The monthly meetings of the council are also attended by as many as 30 people from community groups, state agencies and service providers who provide input and information. The council has become the primary vehicle for community voice and feedback on a variety of issues and initiatives.
It’s good business to take a customer-centric point of view, says Coco Yackley, an engineer who now consults for the Columbia Gorge Health Council, a nonprofit that manages the Columbia Gorge CCO. The advisers are decision-makers. “They decide what the important things are,” Yackley says.
The community representatives worked in tandem with a panel of health care professionals to arrive at the top 10 priorities for improving the region’s collective well-being.
Pelayo, a community health worker at a Head Start center, says his perspective has made a difference: For a health survey, he suggested more colloquial language in a Spanish translation. He views the council as “a powerful tool,” giving families like his “a unique opportunity to share our experiences.”
The CCO is set up as an organization that's accountable to the community.
Kristen Dillon, director of the Columbia Gorge CCO
The Prize honors and elevates U.S. communities working at the forefront of advancing health, opportunity, and equity for all.
Karen Long often visits clients of the Columbia Gorge Housing Authority in their homes. Her job is helping people to transition to self-sufficiency. She asks about everything from job searches to educational plans, finances and budgets.
But Long will also inquire whether a family has enough food. Have children seen a doctor or dentist recently? Do they need help finding one? Is everyone exercising? Walking?
As a community health worker, Long’s job is to help people connect to services in all aspects of their lives, not just housing. It’s not a new idea—in the Columbia Gorge, the nonprofit agency, The Next Door, has been using such workers for more than 25 years. But the model has been endorsed and expanded under a new plan for improving the well-being of residents.
Groups have raised funds to certify 52 community health workers through the Oregon Health Authority. The workers—who are employed at clinics, schools or government agencies—took a 90-hour training course, devised by the health department of Multnomah County, where Portland, Ore., is located. Health partners in the Columbia Gorge also plan to create a centralized system that coordinates and measures the work of community health workers. The partners would also like to test the model of a service navigator in the field of economic development with small business owners.
Elizur Bello, a program manager at The Next Door who also trains community health workers, says the most effective ones are trusted members of a community. Not only can they connect neighbors to services, they also serve as the eyes and ears of policymakers and report back on problems or trends they observe in the field. “They understand the needs,” Bello says.
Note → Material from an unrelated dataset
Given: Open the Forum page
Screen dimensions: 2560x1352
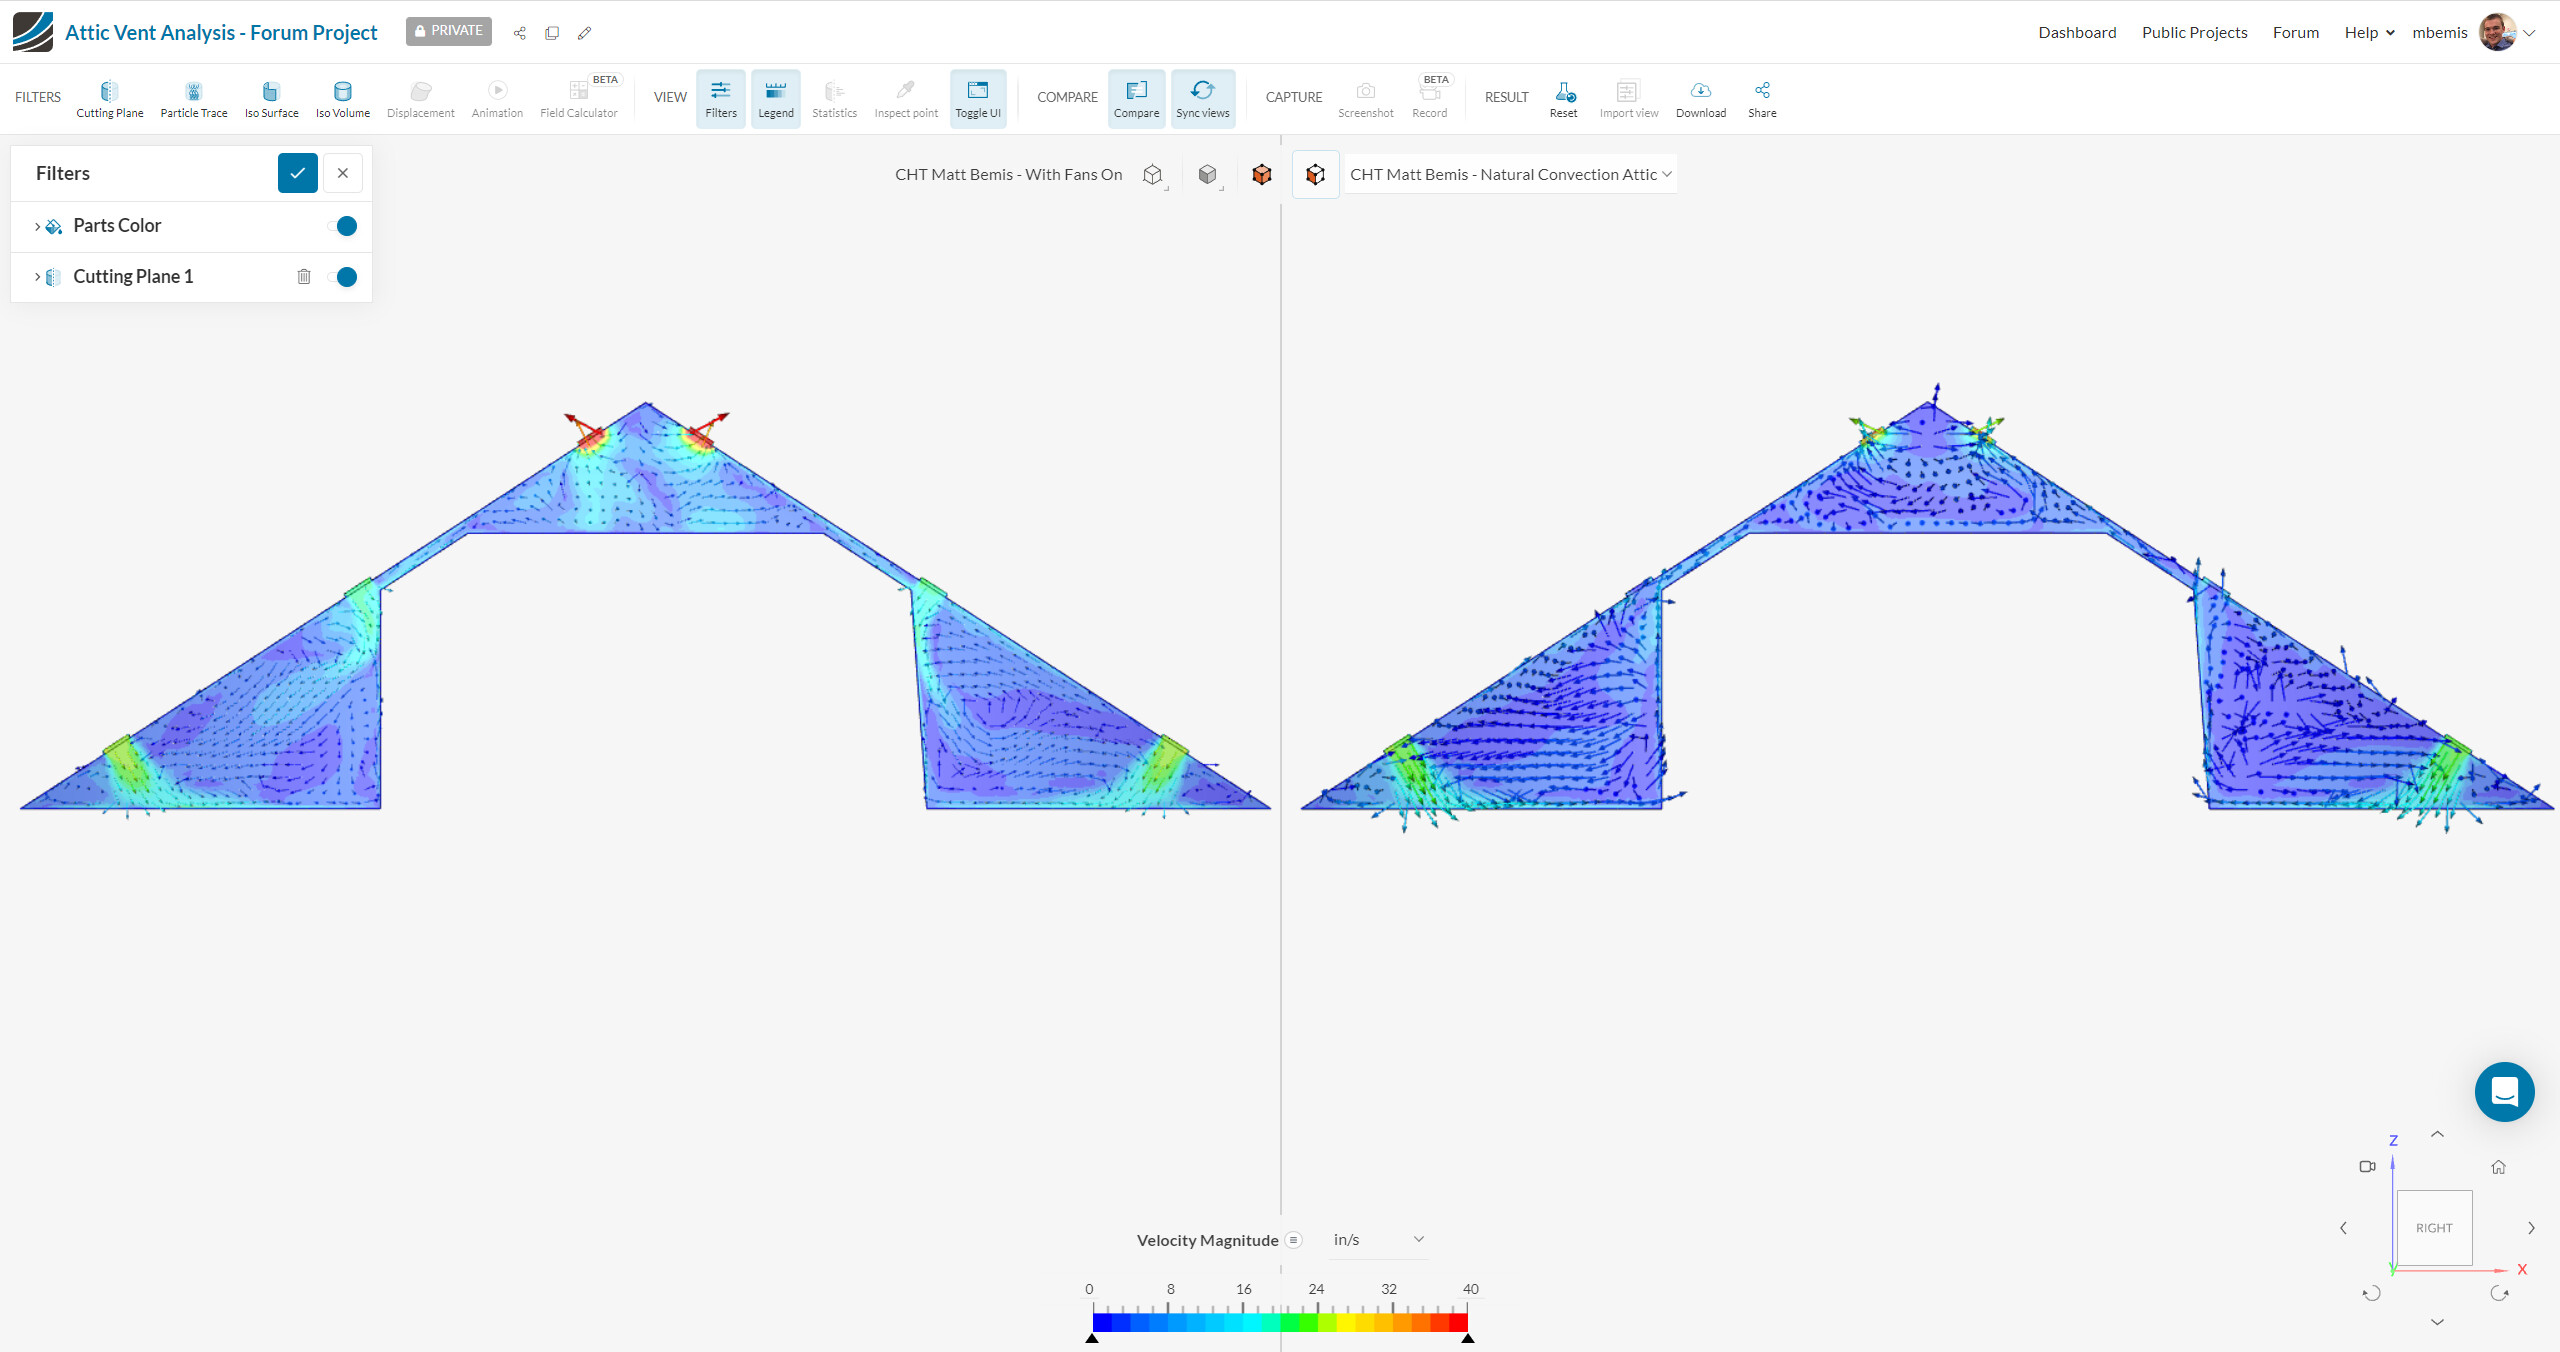Looking at the screenshot, I should tap(2295, 32).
Maria Antonia Plascencia de Sanchez has been doing the work of a health navigator since she was a little girl in Mexico, escorting adults by train to the doctor’s office in the city because she could read. Today, Sanchez goes to homes to talk to Latino women about breast cancer awareness. “But when you get to the home, you will be facing or talking about different needs, and you need to be receptive,” Sanchez says. Someone will not hear the message on cancer if they are thinking about food needs or how they’re going to pay rent. “They start talking first and then we need to respect them and give them time,” she says.